• _WHAT THE TASK REQUIRES_
Up to and including the line that contains "You are a computer-use agent. Image resolution: width=360", reproduce every line exactly, beginning with the first line below.

• _INFORMATION PROVIDED_
────

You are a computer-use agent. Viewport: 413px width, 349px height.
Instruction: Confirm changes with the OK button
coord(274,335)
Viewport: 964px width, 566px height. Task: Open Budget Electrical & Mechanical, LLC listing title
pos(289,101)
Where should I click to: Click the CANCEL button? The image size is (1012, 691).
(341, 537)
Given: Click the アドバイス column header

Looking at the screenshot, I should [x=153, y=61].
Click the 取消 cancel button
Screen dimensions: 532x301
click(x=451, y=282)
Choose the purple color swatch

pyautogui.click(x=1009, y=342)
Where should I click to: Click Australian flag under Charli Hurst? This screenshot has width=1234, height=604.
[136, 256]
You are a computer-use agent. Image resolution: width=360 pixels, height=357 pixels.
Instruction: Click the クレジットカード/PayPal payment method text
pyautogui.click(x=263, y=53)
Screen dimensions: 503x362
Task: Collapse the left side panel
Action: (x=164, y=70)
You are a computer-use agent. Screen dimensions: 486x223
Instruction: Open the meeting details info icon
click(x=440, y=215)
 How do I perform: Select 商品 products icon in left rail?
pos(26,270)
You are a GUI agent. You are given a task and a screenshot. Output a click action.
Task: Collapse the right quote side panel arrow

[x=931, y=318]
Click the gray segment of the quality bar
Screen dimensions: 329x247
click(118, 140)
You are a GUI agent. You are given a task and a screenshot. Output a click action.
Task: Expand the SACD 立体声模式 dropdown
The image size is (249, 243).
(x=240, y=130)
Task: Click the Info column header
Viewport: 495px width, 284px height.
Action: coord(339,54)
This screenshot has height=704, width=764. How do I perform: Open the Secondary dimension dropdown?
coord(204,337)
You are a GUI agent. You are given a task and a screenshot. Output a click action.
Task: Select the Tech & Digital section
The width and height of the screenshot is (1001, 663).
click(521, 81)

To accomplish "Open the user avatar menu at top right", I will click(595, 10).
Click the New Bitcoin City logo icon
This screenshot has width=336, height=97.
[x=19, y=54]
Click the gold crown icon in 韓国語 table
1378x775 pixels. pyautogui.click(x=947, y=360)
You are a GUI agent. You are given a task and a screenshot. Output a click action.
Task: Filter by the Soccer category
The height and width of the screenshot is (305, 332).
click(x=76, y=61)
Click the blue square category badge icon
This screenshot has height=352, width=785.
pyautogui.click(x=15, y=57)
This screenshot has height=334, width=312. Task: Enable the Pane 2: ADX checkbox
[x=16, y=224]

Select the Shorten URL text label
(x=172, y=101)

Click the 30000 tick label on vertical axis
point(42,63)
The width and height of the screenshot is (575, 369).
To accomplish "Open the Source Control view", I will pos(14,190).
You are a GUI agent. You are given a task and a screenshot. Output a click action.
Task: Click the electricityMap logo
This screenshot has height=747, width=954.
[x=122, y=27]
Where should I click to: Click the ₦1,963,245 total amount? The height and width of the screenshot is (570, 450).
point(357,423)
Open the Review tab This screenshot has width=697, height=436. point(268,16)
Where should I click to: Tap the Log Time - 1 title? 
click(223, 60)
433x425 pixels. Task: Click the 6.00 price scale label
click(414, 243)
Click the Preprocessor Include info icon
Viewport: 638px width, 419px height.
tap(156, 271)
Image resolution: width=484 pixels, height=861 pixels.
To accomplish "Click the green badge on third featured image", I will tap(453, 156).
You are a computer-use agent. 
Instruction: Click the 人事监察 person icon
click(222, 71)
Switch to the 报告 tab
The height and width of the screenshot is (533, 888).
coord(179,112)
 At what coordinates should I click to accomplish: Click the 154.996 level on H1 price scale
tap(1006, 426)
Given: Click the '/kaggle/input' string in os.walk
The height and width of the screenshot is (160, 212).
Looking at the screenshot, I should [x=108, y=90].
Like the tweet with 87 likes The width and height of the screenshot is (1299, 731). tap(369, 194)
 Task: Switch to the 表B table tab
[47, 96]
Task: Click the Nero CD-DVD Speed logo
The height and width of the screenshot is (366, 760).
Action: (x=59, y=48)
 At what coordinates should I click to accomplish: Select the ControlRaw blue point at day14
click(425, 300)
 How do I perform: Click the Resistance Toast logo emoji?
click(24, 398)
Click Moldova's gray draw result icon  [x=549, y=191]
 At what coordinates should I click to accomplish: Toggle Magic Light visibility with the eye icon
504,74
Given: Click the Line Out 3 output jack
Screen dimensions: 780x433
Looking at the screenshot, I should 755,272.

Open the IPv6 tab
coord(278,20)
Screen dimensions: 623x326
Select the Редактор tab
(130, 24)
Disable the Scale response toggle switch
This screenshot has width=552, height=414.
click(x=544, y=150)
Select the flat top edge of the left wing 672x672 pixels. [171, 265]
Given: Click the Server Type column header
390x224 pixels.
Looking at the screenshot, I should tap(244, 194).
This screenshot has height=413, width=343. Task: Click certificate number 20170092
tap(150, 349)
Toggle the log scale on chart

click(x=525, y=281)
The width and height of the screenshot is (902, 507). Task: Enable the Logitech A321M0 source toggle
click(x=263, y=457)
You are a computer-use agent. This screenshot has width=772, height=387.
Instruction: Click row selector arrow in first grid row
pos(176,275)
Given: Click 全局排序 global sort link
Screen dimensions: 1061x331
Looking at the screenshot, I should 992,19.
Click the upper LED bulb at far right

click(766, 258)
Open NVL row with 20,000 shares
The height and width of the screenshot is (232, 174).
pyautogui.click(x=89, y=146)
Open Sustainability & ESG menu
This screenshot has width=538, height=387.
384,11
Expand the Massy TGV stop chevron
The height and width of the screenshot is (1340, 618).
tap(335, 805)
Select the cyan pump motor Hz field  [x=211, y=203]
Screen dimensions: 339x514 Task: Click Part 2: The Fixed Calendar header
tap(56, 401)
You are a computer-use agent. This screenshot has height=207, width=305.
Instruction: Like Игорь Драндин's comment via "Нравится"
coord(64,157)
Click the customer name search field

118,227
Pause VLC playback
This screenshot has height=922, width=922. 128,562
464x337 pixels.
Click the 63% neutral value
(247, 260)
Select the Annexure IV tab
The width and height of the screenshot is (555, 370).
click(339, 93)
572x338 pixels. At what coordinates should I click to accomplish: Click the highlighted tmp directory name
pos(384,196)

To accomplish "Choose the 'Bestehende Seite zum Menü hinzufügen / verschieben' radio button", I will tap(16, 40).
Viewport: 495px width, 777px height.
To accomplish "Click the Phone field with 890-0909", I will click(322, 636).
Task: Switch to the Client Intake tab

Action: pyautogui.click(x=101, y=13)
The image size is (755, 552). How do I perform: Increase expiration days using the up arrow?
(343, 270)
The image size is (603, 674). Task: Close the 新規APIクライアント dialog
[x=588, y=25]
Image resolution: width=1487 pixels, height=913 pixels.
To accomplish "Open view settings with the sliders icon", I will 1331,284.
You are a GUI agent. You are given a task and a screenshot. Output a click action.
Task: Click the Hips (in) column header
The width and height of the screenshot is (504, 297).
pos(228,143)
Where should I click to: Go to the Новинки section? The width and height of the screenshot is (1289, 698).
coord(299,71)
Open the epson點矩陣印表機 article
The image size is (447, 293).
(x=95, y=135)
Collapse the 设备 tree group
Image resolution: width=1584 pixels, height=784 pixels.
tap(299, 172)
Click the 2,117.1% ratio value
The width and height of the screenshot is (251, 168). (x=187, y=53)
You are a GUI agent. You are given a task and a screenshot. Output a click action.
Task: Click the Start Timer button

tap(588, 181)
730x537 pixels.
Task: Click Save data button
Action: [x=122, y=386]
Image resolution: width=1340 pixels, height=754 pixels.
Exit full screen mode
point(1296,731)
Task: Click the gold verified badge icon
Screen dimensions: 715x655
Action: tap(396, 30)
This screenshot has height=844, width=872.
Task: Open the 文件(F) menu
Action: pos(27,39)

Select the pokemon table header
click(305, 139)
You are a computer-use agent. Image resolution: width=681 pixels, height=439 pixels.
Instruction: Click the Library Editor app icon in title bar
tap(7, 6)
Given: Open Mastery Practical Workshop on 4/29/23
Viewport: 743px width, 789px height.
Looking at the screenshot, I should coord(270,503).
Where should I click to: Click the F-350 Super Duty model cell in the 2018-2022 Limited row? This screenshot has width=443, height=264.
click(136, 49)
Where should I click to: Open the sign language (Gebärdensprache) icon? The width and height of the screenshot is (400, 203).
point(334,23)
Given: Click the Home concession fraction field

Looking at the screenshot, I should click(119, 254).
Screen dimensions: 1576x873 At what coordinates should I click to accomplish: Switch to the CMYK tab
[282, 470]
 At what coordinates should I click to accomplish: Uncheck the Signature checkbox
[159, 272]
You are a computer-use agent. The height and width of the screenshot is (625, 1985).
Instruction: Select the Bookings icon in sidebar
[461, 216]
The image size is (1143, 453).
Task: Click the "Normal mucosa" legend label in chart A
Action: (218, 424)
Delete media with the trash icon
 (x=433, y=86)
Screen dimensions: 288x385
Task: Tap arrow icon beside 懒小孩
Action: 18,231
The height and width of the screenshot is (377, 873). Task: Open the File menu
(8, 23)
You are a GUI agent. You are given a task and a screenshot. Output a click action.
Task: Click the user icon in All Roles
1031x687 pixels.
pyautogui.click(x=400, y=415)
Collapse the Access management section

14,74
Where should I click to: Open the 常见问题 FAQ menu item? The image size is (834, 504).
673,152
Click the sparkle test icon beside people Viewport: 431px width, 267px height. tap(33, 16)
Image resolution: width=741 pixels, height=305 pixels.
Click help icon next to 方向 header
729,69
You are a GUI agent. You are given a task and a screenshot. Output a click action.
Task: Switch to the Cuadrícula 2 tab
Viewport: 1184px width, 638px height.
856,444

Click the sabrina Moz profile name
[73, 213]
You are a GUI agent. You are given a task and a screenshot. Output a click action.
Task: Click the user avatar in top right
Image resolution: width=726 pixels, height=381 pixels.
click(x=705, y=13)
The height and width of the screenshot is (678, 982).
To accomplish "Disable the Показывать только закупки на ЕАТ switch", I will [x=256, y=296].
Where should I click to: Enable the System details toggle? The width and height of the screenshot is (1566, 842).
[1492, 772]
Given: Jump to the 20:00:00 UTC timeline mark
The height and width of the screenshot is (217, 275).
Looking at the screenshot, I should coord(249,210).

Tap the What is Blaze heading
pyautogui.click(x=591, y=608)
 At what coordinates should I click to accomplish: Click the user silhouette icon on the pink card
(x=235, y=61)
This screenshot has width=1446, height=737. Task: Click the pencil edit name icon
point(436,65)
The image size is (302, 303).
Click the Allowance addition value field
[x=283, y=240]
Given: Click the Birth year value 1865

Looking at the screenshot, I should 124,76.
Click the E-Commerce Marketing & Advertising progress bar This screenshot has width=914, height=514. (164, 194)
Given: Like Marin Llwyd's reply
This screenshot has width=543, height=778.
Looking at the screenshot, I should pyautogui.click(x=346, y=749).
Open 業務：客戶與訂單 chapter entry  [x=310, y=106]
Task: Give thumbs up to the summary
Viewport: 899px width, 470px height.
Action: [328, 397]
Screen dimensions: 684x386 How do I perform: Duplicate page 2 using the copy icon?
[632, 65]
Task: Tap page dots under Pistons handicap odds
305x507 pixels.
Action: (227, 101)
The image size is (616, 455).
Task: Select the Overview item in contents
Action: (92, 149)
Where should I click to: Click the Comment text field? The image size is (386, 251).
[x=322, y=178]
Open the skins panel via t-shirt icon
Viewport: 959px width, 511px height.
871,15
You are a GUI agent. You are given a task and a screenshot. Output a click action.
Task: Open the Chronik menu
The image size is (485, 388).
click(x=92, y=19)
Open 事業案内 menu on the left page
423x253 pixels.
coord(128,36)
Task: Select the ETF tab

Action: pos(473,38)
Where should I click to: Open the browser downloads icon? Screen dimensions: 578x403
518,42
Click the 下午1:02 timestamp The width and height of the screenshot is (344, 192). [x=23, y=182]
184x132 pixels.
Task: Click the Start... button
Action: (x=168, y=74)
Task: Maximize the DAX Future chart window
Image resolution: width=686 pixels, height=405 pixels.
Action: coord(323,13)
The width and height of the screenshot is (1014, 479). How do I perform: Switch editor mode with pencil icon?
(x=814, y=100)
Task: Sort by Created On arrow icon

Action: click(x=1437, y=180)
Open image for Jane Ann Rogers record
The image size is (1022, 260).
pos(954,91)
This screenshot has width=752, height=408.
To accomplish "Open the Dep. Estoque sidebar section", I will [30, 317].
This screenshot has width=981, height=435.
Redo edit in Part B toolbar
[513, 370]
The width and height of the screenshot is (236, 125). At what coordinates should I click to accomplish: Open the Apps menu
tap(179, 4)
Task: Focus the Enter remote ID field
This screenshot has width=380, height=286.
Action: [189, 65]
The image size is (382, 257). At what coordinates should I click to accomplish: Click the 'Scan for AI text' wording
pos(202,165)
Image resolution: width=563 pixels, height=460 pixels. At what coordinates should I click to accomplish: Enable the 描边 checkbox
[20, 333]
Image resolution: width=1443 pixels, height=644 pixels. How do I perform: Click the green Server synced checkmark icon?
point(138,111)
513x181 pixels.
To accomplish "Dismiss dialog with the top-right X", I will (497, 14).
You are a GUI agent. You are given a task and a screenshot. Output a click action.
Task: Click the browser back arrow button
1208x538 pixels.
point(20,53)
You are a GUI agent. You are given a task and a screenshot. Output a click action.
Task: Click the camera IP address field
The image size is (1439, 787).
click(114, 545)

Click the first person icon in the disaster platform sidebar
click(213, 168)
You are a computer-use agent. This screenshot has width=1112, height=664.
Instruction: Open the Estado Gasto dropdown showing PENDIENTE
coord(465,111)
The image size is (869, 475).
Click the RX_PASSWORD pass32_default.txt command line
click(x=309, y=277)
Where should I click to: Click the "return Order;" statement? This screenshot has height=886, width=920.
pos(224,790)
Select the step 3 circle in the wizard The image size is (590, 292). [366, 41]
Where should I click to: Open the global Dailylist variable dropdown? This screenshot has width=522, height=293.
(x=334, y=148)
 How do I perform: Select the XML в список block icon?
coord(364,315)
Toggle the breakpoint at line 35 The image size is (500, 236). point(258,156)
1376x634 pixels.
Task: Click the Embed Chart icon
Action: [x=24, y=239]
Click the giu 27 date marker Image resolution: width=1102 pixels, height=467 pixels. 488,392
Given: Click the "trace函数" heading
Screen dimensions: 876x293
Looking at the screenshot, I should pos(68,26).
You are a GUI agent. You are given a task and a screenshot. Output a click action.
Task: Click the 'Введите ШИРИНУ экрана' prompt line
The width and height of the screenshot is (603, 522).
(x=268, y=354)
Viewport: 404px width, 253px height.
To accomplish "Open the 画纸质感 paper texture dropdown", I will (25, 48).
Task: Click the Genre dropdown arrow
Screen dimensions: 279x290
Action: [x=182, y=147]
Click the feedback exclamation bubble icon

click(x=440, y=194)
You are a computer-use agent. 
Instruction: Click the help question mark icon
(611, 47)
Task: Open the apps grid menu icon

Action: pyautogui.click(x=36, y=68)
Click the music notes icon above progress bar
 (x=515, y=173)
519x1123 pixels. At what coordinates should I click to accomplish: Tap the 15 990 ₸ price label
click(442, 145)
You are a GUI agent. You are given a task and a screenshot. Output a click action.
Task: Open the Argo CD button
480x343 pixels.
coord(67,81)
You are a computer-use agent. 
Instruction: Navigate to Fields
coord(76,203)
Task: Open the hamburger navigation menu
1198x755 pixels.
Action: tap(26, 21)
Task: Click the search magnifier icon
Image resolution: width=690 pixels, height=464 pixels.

────

• _RESULT BELOW_
You are a computer-use agent. Viewport: 413px width, 349px height.
Instruction: Confirm changes with the OK button
coord(274,335)
Viewport: 964px width, 566px height. Task: Open Budget Electrical & Mechanical, LLC listing title
pos(289,101)
Where should I click to: Click the CANCEL button? The image size is (1012, 691).
(341, 537)
Given: Click the アドバイス column header

Looking at the screenshot, I should [x=153, y=61].
Click the 取消 cancel button
Screen dimensions: 532x301
click(x=451, y=282)
Choose the purple color swatch

pyautogui.click(x=1009, y=342)
Where should I click to: Click Australian flag under Charli Hurst? This screenshot has width=1234, height=604.
[136, 256]
You are a computer-use agent. Image resolution: width=360 pixels, height=357 pixels.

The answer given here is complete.